Following these claims, Qatar reported that between 2014-20, there were 37 non-work related migrant worker deaths and three work-related deaths. Higher numbers were later reported, but rescinded.

However, an analysis by the Guardian supported by the Human Rights Watch showed that the embassies of South Asian countries that sent laborers reported just shy of 7,000 deaths. While these deaths were not categorized by occupation, many migrant workers in Qatar came to the country because of the World Cup. These numbers do not include data from countries such as the Philippines and Kenya, which also sent migrant workers for World Cup construction.

According to the Guardian, “The Qatar government says that the number of deaths – which it does not dispute – is proportionate to the size of the migrant workforce and that the figures include white-collar workers who have died naturally after living in Qatar for many years.” 

The Human Rights Watch said with deaths remaining uninvestigated many families are left without answers or compensation. 

FIFA President Gianni Infantino spoke about the deaths in a press conference during the World Cup.

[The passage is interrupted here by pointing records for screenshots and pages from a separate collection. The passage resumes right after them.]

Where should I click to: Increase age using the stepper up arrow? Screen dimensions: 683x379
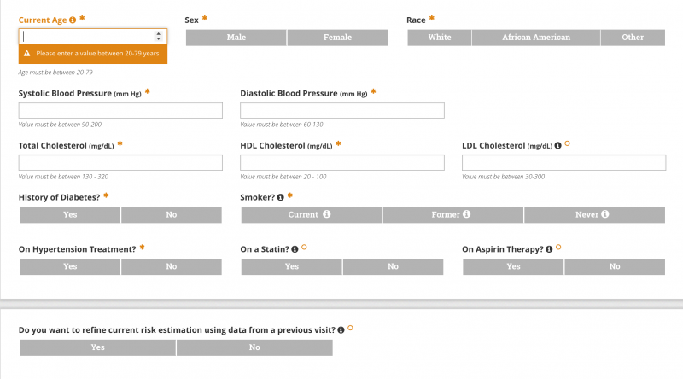159,33
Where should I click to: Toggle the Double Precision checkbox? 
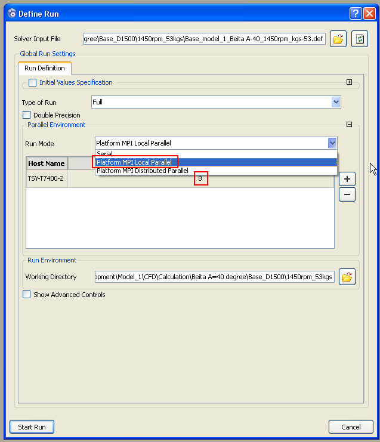coord(26,115)
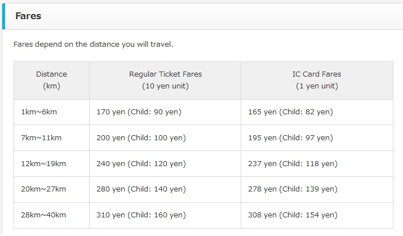
Task: Select the Distance (km) column header
Action: point(51,80)
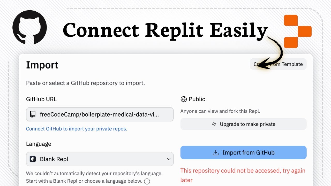Image resolution: width=331 pixels, height=186 pixels.
Task: Open the Create from Template option
Action: (x=278, y=64)
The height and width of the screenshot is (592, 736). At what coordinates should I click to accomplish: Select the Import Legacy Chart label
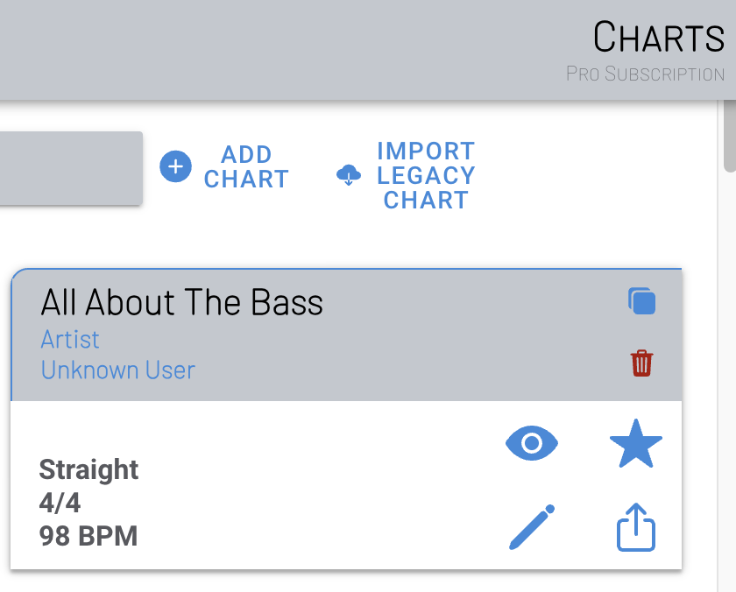point(426,175)
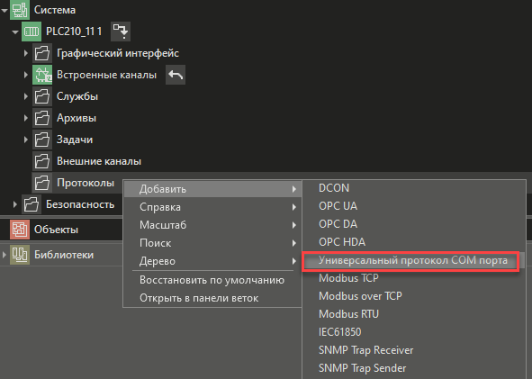
Task: Click the undo arrow beside Встроенные каналы
Action: (x=176, y=75)
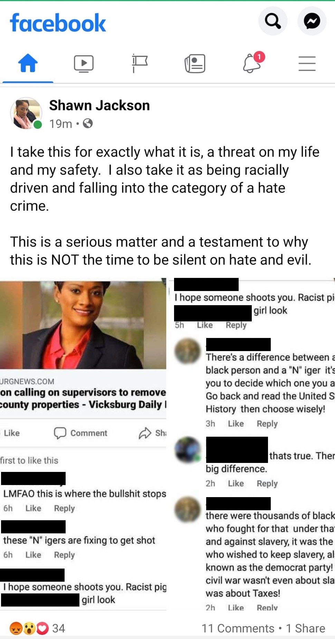
Task: View public globe privacy icon
Action: point(88,123)
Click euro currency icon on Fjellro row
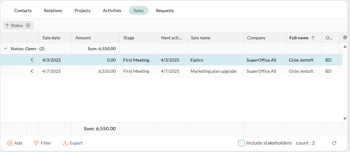The image size is (350, 152). click(x=32, y=60)
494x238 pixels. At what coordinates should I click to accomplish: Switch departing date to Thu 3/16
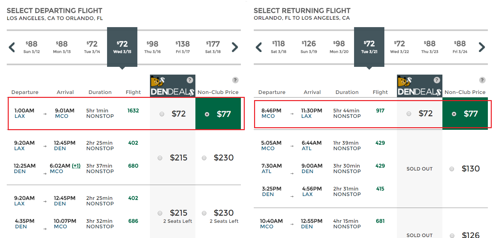click(153, 47)
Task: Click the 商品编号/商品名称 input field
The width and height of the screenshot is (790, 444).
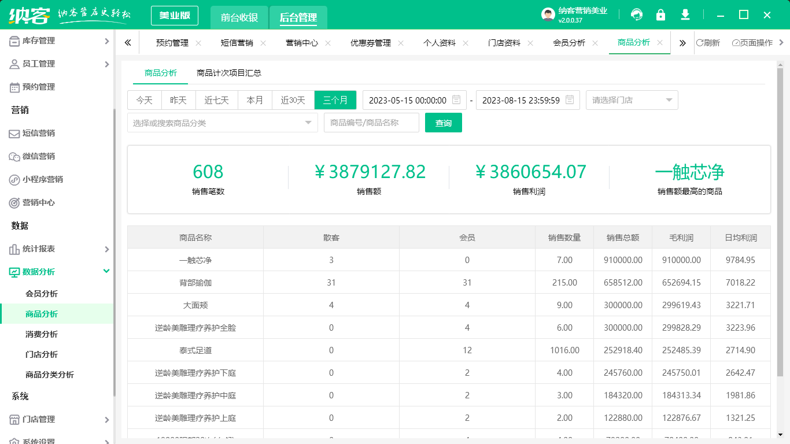Action: pyautogui.click(x=371, y=122)
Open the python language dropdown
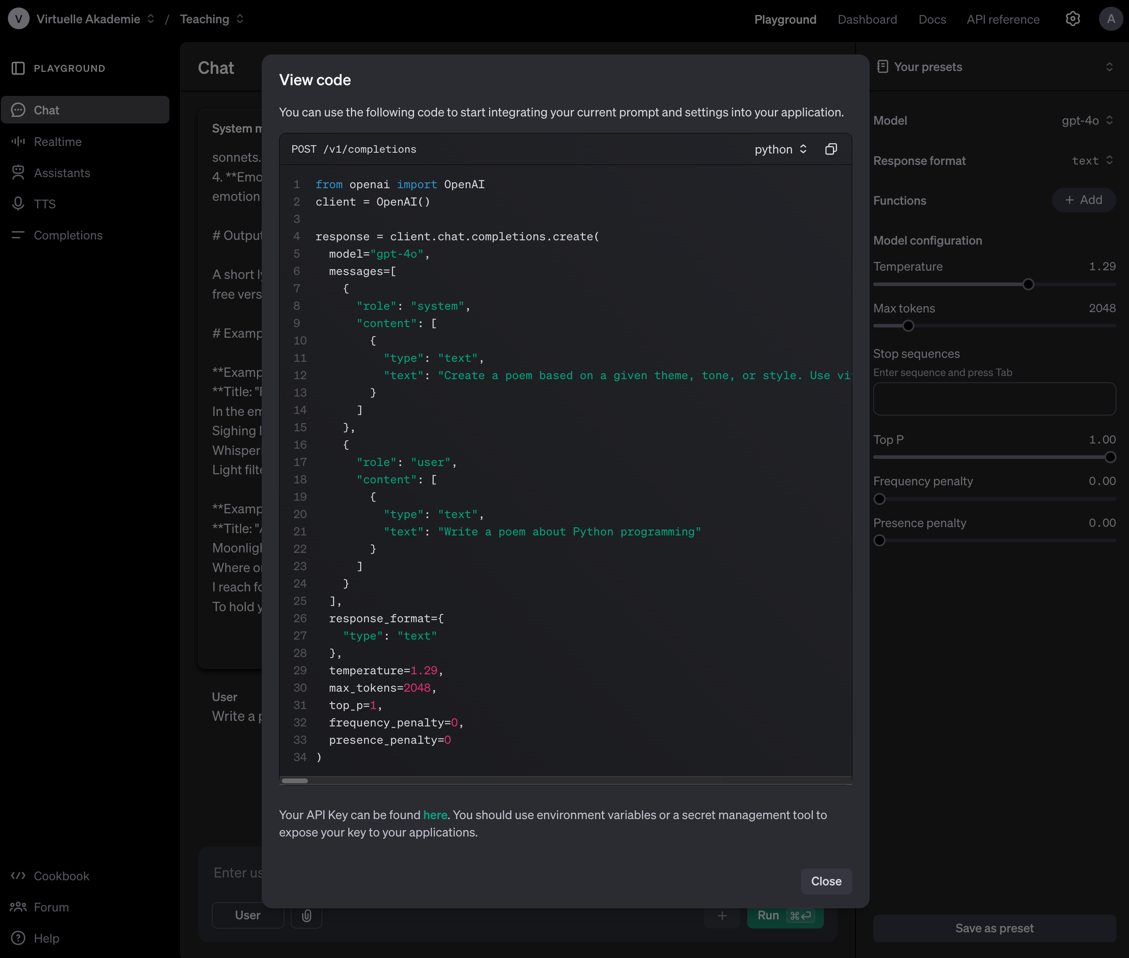The image size is (1129, 958). pos(780,149)
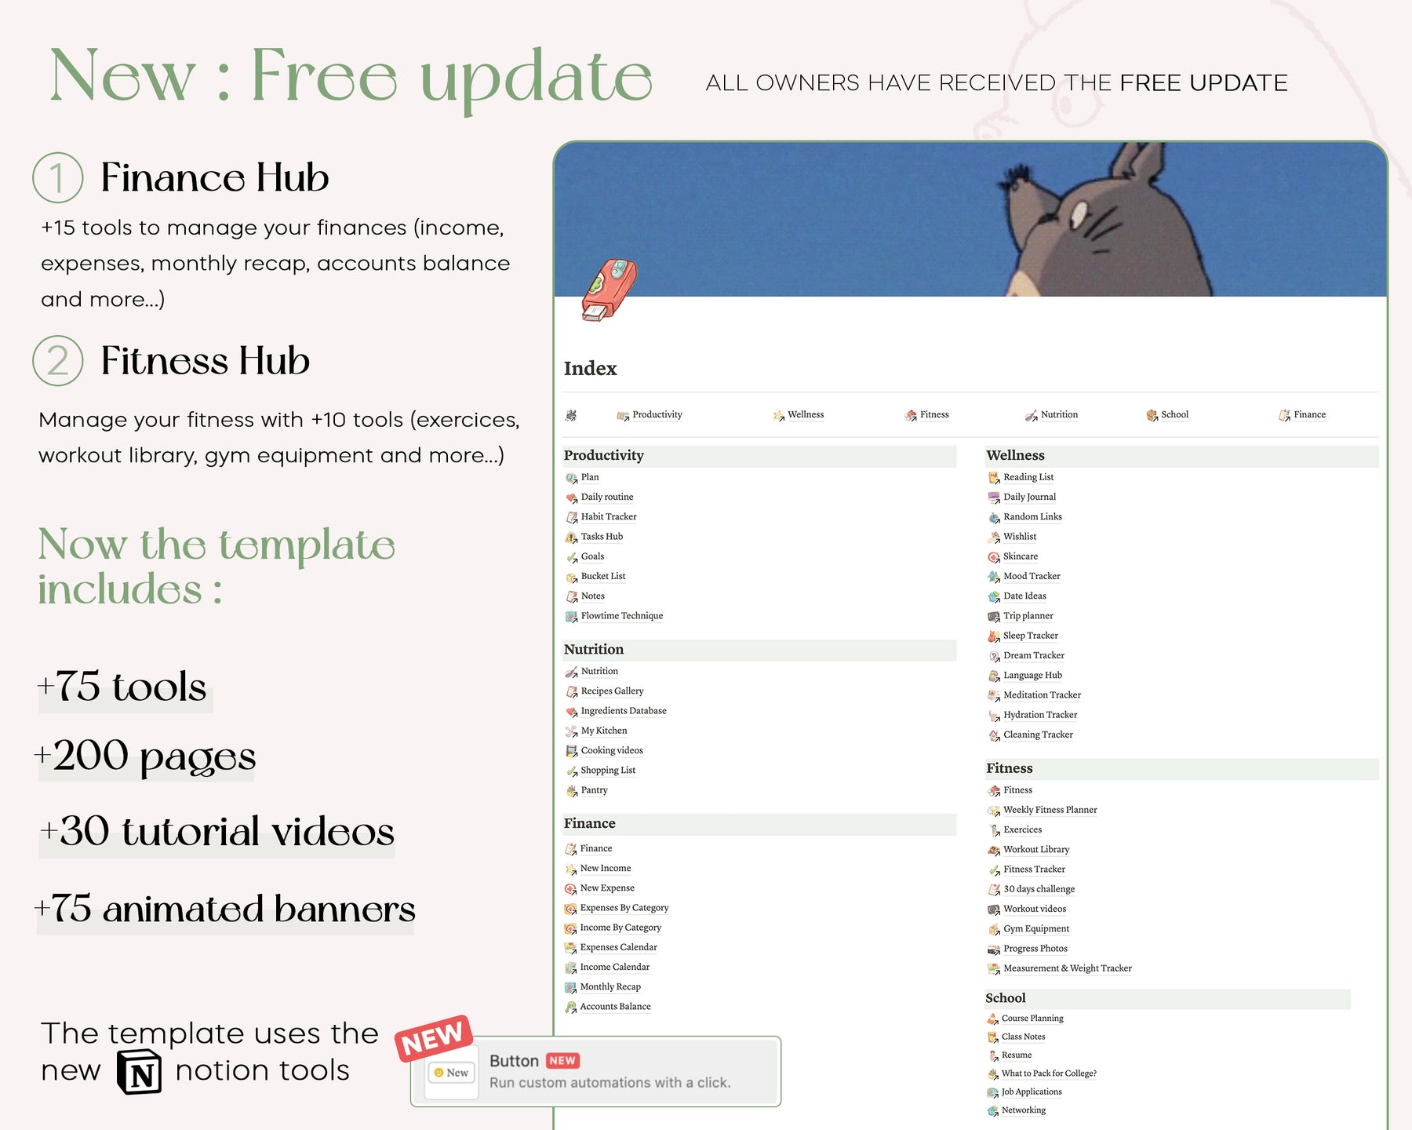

“I think that every person dying is one person too many. It’s a tragedy. It’s a tragedy for the family, it’s a tragedy for everyone involved,”  Infantino said.

During the World Cup, Qatar’s stance on LGBTQ+ rights also was called into question. Inside the country, homosexuality is illegal. Seven European countries were set to protest the anti-LGBTQ+ laws with the ‘One Love’ armband, but were threatened by FIFA that doing so would result in a yellow card.

Additionally, fans report they were kept out of matches for wearing rainbow paraphernalia to games, according to VOX. 

With the crowning of Argentina as the new world champion team, FIFA looks to transition to the 2026 World Cup, set to be here in North America.